I like my sauce pretty funky, but if you want, just five days of fermenting will give a good result too.
I’ve also canned this with success in a water bath canner. If you want to can it to give as a gift, I suggest a longer ferment, like the 14 days in the recipe.
Lastly, a note on the peppers, I only use red fresno peppers here, I think they taste the best. You could make something similar with red jalapenos though, or really any pepper if y0u wan’t, just not a green bell pepper, in my opinion those are only fit for the compost heap since they’re always bitter.

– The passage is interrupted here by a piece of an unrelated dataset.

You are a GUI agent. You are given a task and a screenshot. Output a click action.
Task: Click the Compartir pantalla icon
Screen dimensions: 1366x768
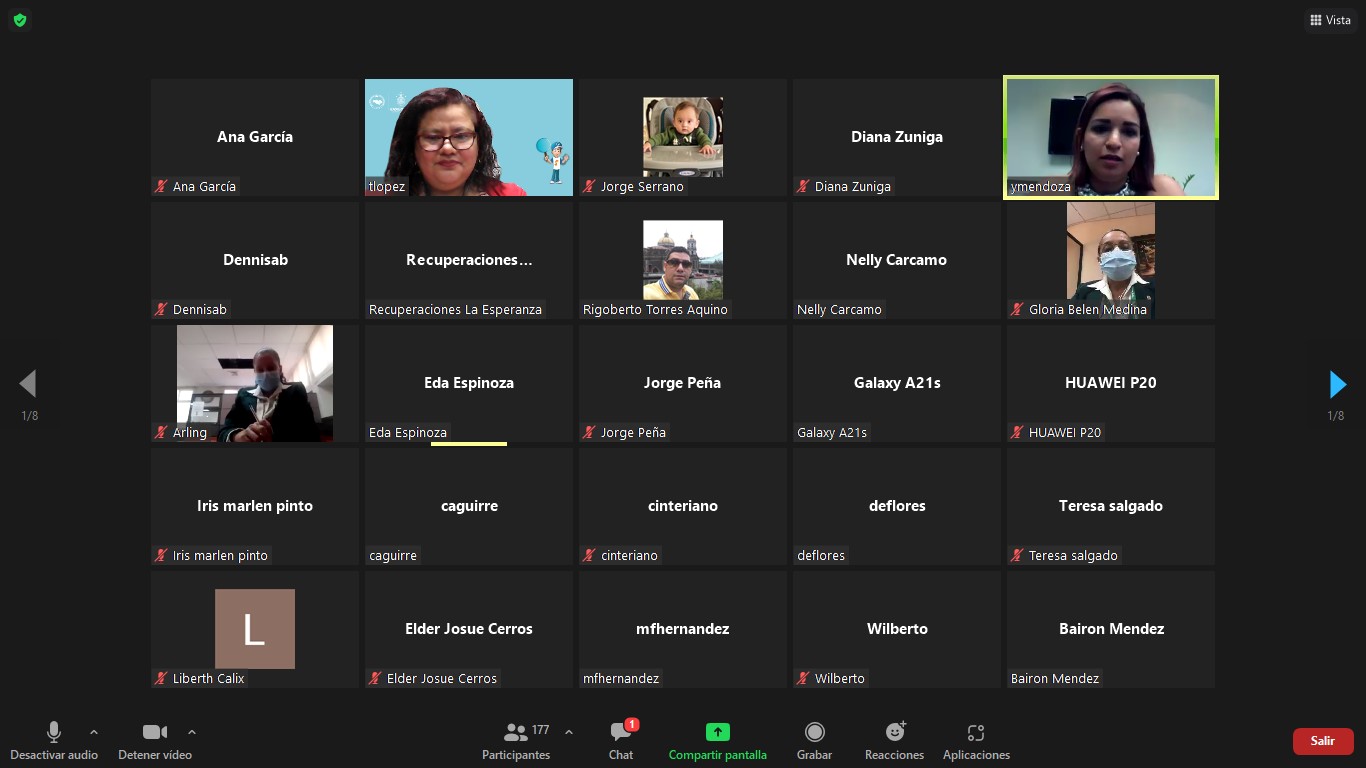pos(717,732)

- 1.5 lbs ramp bulbs, roughly chopped
- 2 cups white sugar
- ¼ cup salt
- 4 lbs red fresno peppers
- Wearing gloves, halve the peppers, then remove all of the white pith membrane and seeds. Rinse the peppers if needed. Toss the peppers with the salt, sugar, and ramps then pack into a container and place plastic wrap directly on the surface of the ramps and peppers.
- Take a plastic bag inside another plastic bag you’ve filled with some water, (a couple quarts will do) then place that on top of the plastic wrapped pepper mixture, this ensures an even ferment.
- Allow the mixture to ferment for 14 days, or until nice and funky, stirring it every few days. Afterwords, transfer the pepper-ramp mixture and the liquid (it will have given off about 1 qt) to a saucepan, bring the mixture to a simmer and cook for 10 minutes, stirring occasionally. Afterwords, transfer the mixture to a highspeed blender in small batches and puree until very, smooth, making sure to use the tamper/accelerator attachment. Pass the mixture through a chinois strainer, then put into a container, chill, label, date, and reserve until needed. The sauce can also be frozen.